As Portsmouth Harbor appeared in the distance with the light house on Wood marking the entrance, I realized that we were definitely going to make it up to Brave Boat Harbor by night fall. BUT it was too early to arrive at our secret camping spot so we landed on Whaleback which is a tidal rocky island with nothing growing. We spent a few hours making dinner and lounging in the sun on the warm rocks. Shared Rick’s delicious Dal and our Couscous with olive tappenade spread on hearty rolls.
We hopped in our boats and headed out to make camp just three miles up the coast. Our campsite was a tidal area that gets flooded with the high storm tides but on this night was pretty dry but soft as can be.
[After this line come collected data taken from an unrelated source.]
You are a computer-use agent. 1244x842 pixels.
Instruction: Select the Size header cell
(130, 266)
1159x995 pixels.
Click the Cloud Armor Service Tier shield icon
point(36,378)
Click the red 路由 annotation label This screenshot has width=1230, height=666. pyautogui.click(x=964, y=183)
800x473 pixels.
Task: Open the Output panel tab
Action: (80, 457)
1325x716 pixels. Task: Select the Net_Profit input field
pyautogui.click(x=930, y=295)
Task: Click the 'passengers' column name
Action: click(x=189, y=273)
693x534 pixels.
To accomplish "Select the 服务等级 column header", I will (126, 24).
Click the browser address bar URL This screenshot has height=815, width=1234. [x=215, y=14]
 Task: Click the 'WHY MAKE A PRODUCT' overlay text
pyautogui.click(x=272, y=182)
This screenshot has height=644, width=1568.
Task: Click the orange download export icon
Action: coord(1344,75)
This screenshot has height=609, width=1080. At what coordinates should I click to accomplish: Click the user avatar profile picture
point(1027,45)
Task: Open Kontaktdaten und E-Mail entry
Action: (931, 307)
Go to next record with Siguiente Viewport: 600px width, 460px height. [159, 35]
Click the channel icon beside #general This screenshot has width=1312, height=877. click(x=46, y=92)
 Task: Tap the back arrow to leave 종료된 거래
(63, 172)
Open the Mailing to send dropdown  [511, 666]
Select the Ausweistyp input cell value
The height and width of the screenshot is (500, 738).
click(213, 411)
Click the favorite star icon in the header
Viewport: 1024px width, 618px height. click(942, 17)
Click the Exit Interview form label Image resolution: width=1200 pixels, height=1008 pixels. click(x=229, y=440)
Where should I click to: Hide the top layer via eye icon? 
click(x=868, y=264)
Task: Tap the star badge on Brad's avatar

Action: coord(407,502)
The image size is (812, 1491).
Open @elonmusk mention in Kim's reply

We quickly set the tents up before the bugs ate us up. First day was about 20 miles so we slept well that night. Early to bed so we could get a good start the next day.
Rick’s the early riser and was up at the crack of dawn, so we were too. Made breakfast on the rocky shore, loaded the boats and were off by 7:00 again dressed in rash guards and wetsuits.
We were paddling a familiar coastline now, York to Cape Neddick with the prettiest light house Nubble Light with it’s cable car that takes people from the mainland over to the island. We paddled until 11 and decided to stop for coffee in Perkins Cove which is a little artist village. We spied a little clam shack and decided lunch might be in order so after a bowl of chowder and a sandwich, we waddled back to our boats to try and work off the excess!
Paddled along Wells Beach area and on up to Kennebunkport where the Bush family have their little cottage which sits out on a point with a few big white nuns off the coast. What might they be we wondered? After checking the chart, we that there seems to be a 2 mile security zone off the point where the Bush compound sits, but we chose to disregard it as it would have really increased our mileage. We were hoping that was for power boats. We gave the house a wide berth but the security cameras remained trained on us the whole time. I suppose the security zone might only be enforced when the family is home.
We were now within a mile of the our campsite for the night and we needed to switch over the chart to the more detailed view and also take a look at the Maine Island Trail write up on Vaughn Island. So, we found another rock covered island to stop on and warm our bodies on the hot rocks.
Vaughn is located in the Cape Porpoise chain of islands which is a very tidal area of small islands just off shore. We pulled up to the beach and had a wonder around the island. Found the three campsites and locals picnicking at the best. We stopped to chat and they said to take their site as they were just packing up. They left us their fire going and a small pile of wood. What a treat having a fire to warm us up. We unloaded the boats and set up camp for the night. As it was only about 5, we had plenty of time to clean up the camp site and prepare our supper. In bed about 9 after a few stories by the fire. About a 21 mile day to get to Vaughn.
Monday morning was early, Rick was antsy to get on the water and get paddling so he brought me tea in my tent to get me moving. We dried the tents a bit in the morning sun as we had a thunderstorm overnight. Ate a quick breakfast and then on the water by 7:00 with the first crossing of the day a 6 miler to Biddeford Pool area and the third light house which is on Wood Island. We were now on the home stretch and headed to the two islands in the middle of Saco Bay, Stratton and Buff. From a distance, we could see what looked like bird watching platforms and loads of birds on Stratton, figuring it must be off limits during nesting season, we headed to Buff instead. As we got closer, we realized that Buff was posted also so no landing there either. We headed over towards Prouts Neck which is the point before Cape Elizabeth and we stopped for an early lunch. Our final destination was in site – the mouth of the Scarborough River and Ferry Beach but it was too early – only just lunch time and we had covered 14 miles. Rick really wanted to continue on to Spring Point in Portland but I wasn’t up to another 14 miles so I called our ride and arrange for our pick up in Scarborough.